*EXERCISE AIM*
Retype the items below word for word, starting with the line that contains "5, 749, 20)" and going on through the line that contains "367) label: Toestemming", both included.

*Rows of pointing data*
--- --- ---

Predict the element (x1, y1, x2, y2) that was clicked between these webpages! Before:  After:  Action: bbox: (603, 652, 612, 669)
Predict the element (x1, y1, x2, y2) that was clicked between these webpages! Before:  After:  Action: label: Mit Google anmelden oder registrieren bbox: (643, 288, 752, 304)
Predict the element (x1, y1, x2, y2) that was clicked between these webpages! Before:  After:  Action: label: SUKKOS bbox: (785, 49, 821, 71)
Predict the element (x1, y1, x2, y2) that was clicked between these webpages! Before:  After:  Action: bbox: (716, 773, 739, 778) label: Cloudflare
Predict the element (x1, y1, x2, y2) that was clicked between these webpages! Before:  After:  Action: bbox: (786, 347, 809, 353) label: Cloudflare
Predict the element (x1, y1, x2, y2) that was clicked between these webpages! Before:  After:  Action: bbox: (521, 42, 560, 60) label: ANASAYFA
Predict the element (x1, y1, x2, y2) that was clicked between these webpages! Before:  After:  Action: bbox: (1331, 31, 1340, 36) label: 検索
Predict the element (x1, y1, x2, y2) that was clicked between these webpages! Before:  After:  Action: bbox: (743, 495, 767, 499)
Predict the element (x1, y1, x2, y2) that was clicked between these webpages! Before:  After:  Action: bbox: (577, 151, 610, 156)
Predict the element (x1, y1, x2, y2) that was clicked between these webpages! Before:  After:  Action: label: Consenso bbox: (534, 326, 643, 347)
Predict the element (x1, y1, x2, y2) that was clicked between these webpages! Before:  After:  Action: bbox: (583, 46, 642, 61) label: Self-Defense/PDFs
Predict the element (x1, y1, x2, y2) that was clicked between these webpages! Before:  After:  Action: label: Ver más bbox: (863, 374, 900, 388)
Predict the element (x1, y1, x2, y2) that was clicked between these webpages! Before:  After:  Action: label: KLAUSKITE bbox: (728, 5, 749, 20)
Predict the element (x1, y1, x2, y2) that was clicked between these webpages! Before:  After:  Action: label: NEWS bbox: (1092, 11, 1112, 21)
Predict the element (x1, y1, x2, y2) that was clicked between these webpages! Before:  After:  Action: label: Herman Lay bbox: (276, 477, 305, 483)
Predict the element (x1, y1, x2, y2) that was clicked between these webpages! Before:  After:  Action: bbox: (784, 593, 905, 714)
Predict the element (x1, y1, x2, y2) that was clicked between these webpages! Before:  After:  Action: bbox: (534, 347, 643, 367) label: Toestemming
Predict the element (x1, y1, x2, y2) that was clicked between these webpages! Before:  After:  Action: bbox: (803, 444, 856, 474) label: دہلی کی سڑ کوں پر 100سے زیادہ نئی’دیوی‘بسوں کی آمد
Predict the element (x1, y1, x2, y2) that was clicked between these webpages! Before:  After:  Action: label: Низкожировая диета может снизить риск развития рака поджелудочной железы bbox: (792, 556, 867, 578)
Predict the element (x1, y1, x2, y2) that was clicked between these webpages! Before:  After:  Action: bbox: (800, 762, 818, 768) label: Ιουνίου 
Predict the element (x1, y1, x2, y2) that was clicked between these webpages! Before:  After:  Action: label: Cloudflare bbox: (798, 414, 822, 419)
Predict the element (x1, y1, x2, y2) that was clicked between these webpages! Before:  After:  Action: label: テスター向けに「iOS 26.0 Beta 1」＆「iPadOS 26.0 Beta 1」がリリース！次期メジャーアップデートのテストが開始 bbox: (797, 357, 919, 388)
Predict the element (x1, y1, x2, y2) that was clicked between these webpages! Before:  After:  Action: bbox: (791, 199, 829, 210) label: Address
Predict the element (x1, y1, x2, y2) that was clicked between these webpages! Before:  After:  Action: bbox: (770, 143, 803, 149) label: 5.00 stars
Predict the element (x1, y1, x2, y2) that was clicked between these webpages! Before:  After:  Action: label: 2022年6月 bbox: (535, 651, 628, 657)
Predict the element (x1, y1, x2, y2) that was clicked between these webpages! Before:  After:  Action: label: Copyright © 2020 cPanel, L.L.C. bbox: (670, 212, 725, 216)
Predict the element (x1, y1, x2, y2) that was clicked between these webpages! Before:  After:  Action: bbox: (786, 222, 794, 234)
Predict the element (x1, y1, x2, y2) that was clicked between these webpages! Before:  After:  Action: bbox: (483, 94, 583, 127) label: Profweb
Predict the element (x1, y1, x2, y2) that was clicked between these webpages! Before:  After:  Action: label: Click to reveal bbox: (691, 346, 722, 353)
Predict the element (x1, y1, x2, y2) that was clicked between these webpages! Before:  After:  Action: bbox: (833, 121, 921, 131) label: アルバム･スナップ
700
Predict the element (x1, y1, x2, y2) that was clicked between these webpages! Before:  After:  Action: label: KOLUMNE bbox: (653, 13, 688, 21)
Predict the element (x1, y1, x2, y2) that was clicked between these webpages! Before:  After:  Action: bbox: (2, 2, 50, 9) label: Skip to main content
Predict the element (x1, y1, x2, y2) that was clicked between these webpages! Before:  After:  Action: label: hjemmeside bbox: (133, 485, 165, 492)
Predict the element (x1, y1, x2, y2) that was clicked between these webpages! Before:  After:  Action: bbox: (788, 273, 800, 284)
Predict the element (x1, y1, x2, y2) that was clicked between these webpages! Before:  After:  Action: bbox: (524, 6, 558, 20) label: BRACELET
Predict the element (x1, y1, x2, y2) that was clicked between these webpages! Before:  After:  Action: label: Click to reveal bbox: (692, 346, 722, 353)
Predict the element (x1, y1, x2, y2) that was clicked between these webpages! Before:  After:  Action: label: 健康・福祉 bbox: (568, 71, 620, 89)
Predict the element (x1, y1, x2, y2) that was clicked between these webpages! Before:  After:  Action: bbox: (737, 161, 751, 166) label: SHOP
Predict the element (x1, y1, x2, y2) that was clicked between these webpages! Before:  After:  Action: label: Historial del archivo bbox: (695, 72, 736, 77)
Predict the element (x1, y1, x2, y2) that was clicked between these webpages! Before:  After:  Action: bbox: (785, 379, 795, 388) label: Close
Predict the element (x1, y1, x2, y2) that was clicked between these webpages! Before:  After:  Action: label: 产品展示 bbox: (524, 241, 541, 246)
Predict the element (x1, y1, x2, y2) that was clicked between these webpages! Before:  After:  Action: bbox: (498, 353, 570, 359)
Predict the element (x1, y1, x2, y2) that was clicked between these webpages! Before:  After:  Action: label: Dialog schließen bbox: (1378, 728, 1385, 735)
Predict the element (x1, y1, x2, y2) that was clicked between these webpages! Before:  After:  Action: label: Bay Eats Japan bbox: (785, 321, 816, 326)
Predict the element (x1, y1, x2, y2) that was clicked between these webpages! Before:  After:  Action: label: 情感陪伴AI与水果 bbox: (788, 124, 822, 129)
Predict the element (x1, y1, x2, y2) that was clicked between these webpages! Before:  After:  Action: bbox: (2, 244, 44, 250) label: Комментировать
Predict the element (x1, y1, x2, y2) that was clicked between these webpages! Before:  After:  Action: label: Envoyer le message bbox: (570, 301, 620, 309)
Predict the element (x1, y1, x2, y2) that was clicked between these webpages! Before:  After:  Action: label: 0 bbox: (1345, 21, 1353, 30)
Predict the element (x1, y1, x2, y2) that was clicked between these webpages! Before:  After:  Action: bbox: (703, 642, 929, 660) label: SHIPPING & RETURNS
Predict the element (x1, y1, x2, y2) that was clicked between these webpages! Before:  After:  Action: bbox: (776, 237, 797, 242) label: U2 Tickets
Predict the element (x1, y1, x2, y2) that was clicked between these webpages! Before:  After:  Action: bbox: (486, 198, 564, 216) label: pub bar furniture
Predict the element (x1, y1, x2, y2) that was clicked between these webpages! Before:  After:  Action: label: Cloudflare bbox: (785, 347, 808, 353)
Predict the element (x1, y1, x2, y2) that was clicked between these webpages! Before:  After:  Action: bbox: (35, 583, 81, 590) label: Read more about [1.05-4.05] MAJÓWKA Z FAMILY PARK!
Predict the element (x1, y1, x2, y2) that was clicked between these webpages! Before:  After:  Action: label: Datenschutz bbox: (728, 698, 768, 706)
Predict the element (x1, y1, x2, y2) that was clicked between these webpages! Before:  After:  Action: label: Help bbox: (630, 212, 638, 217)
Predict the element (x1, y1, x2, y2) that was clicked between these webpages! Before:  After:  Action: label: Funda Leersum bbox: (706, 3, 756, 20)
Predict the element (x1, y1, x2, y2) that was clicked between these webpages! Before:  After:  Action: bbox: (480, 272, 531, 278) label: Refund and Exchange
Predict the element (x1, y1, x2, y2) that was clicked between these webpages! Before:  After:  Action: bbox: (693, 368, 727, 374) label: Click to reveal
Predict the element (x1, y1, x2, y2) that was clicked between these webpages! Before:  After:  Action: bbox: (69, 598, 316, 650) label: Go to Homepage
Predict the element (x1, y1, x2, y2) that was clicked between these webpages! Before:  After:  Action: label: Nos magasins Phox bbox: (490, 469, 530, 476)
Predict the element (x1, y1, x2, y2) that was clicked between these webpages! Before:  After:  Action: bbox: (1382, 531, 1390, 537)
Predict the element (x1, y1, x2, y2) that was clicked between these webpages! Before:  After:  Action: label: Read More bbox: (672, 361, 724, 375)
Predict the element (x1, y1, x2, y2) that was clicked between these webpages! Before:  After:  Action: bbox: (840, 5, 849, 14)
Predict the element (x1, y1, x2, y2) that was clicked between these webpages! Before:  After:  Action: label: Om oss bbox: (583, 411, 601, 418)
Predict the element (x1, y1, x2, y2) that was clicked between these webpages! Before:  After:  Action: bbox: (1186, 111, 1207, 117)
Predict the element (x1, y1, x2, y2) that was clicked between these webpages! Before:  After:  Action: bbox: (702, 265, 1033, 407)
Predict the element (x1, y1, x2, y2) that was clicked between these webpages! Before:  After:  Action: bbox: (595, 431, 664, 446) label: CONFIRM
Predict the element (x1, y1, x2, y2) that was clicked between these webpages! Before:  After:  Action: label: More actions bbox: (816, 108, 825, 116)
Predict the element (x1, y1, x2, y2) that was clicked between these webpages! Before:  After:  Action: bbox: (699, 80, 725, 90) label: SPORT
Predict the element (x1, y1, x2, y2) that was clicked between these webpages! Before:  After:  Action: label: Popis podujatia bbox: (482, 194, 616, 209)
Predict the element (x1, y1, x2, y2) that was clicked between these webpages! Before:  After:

--- --- ---

*WRITTEN SOLUTION*
Predict the element (x1, y1, x2, y2) that was clicked between these webpages! Before:  After:  Action: label: KLAUSKITE bbox: (728, 5, 749, 20)
Predict the element (x1, y1, x2, y2) that was clicked between these webpages! Before:  After:  Action: label: NEWS bbox: (1092, 11, 1112, 21)
Predict the element (x1, y1, x2, y2) that was clicked between these webpages! Before:  After:  Action: label: Herman Lay bbox: (276, 477, 305, 483)
Predict the element (x1, y1, x2, y2) that was clicked between these webpages! Before:  After:  Action: bbox: (784, 593, 905, 714)
Predict the element (x1, y1, x2, y2) that was clicked between these webpages! Before:  After:  Action: bbox: (534, 347, 643, 367) label: Toestemming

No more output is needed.